■ YOUR INSTRUCTIONS ■
When you reach the line that contains "Task: Click the map", begin copying exactly, and continue through the last line of the data; no pictures belong in the copy.

== ENTRIES SHOWN

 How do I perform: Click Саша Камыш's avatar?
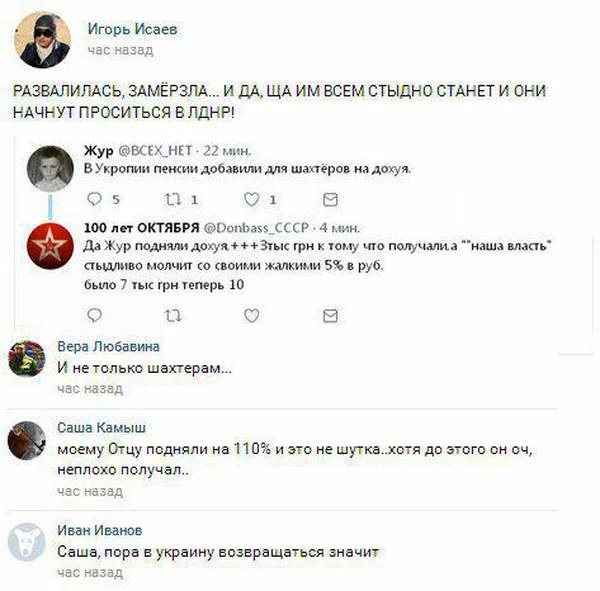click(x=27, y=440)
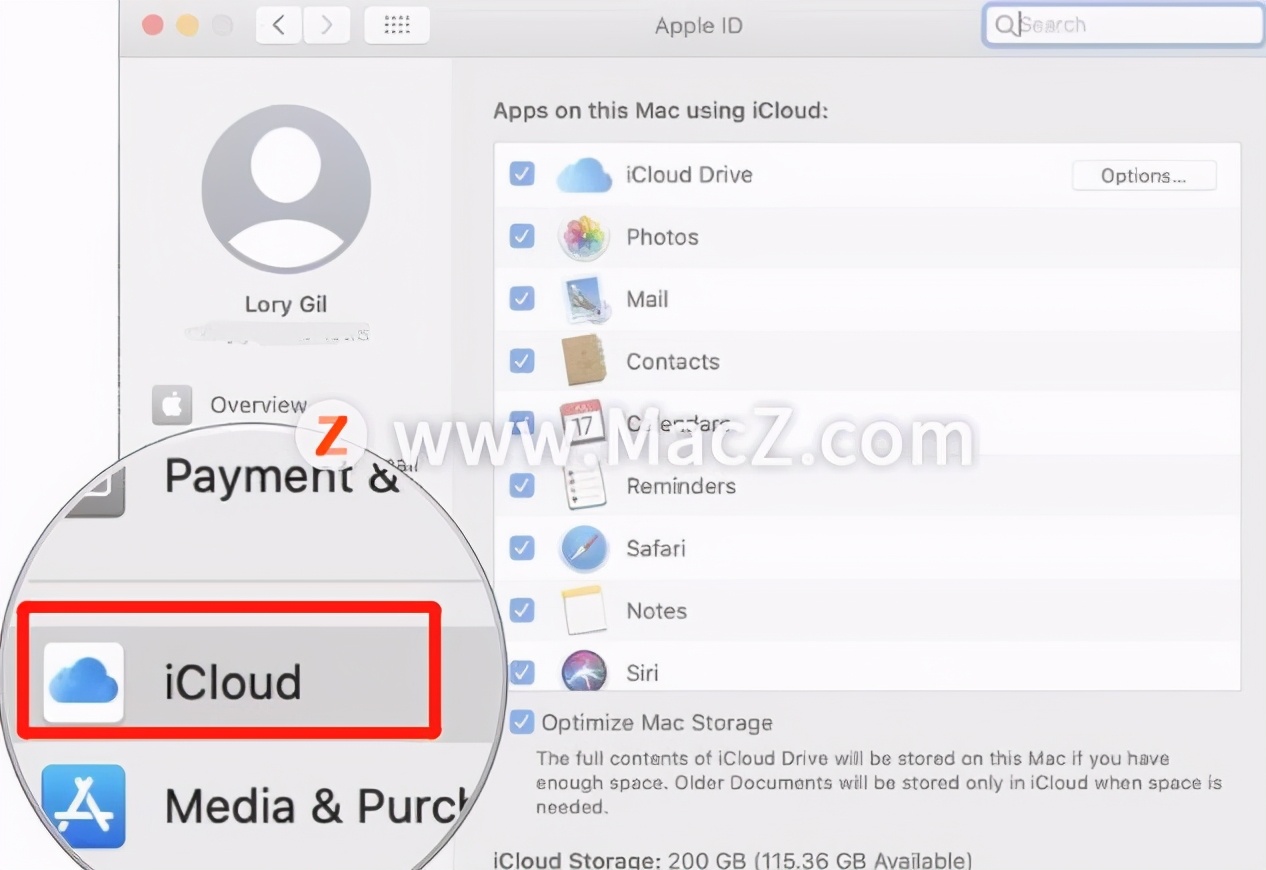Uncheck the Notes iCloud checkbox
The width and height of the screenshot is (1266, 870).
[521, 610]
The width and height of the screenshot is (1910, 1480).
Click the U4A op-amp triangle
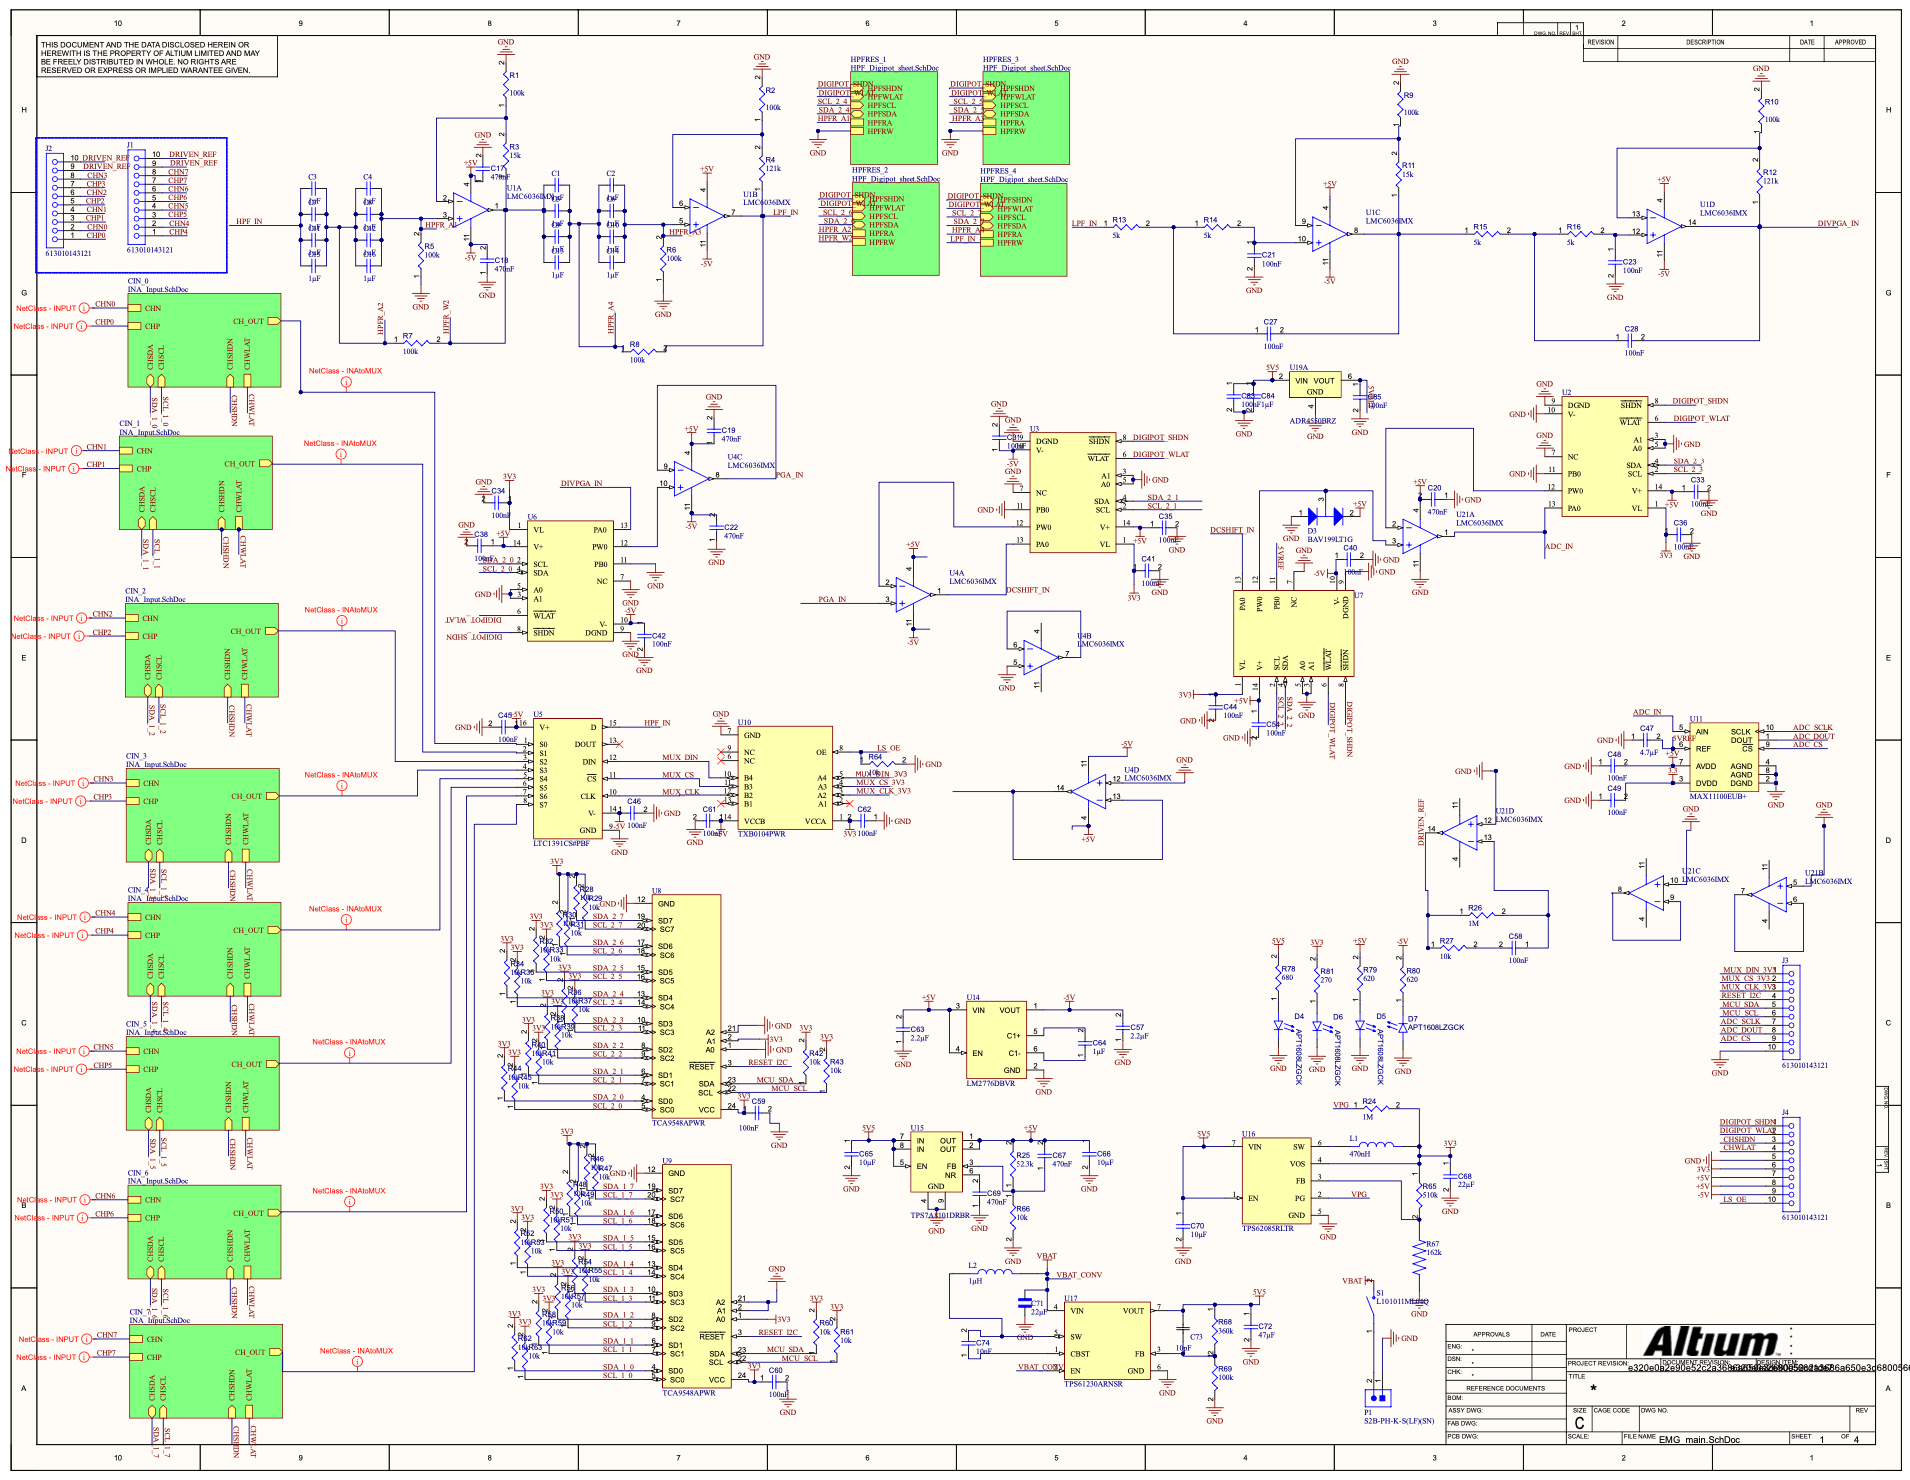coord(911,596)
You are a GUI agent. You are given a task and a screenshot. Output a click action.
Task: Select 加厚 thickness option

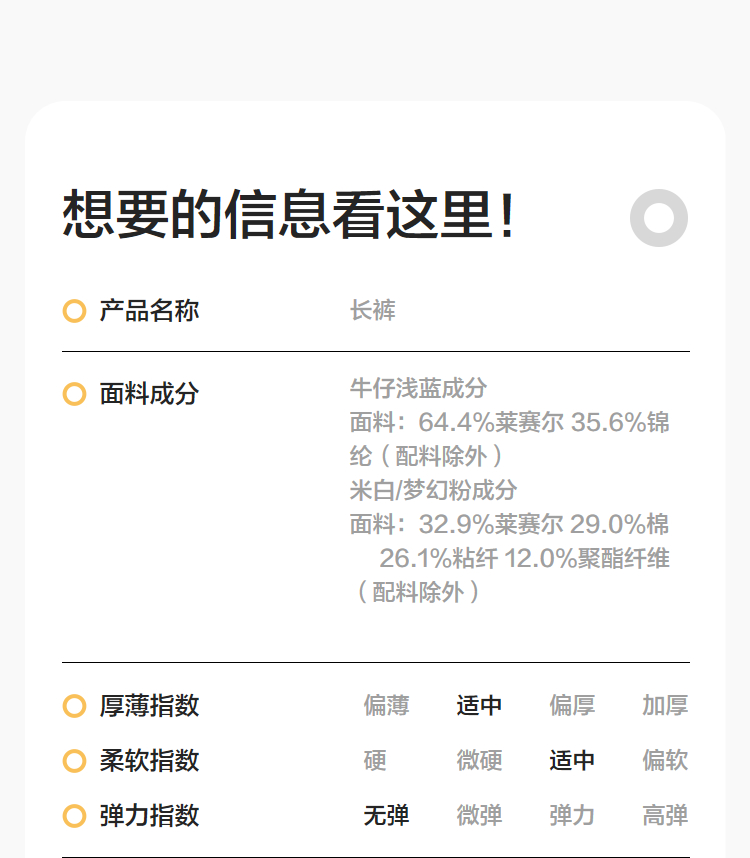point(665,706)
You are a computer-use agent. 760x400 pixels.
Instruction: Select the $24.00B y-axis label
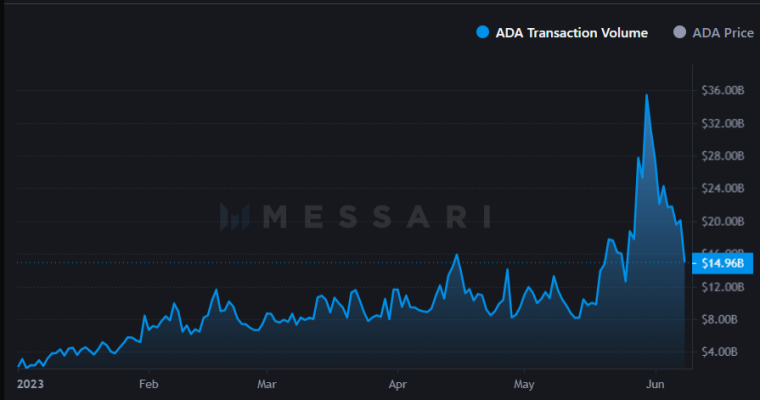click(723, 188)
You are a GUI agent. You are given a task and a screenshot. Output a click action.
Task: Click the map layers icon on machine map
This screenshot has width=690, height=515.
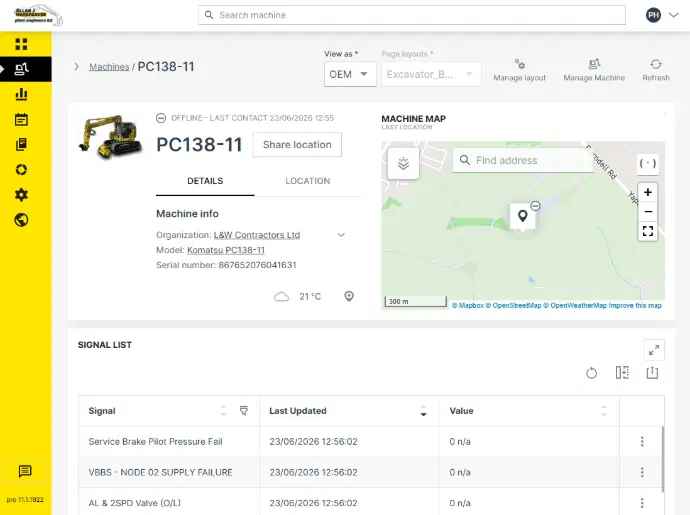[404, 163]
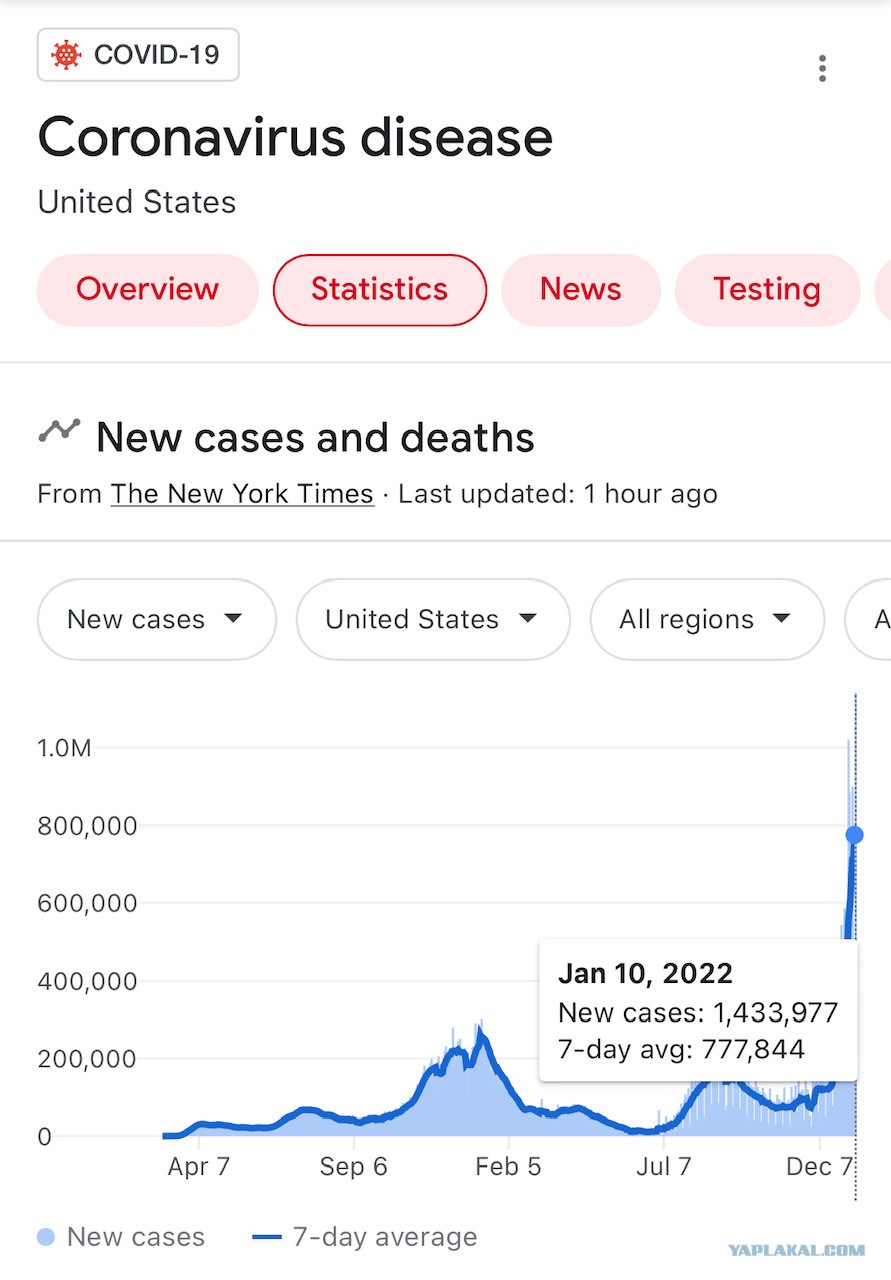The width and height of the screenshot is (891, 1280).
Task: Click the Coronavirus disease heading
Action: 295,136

====

■ EXERCISE SOLUTION ■
Task: Click the map layers icon on machine map
This screenshot has width=690, height=515.
[404, 163]
The width and height of the screenshot is (891, 1280).
Task: Click the Coronavirus disease heading
Action: 295,136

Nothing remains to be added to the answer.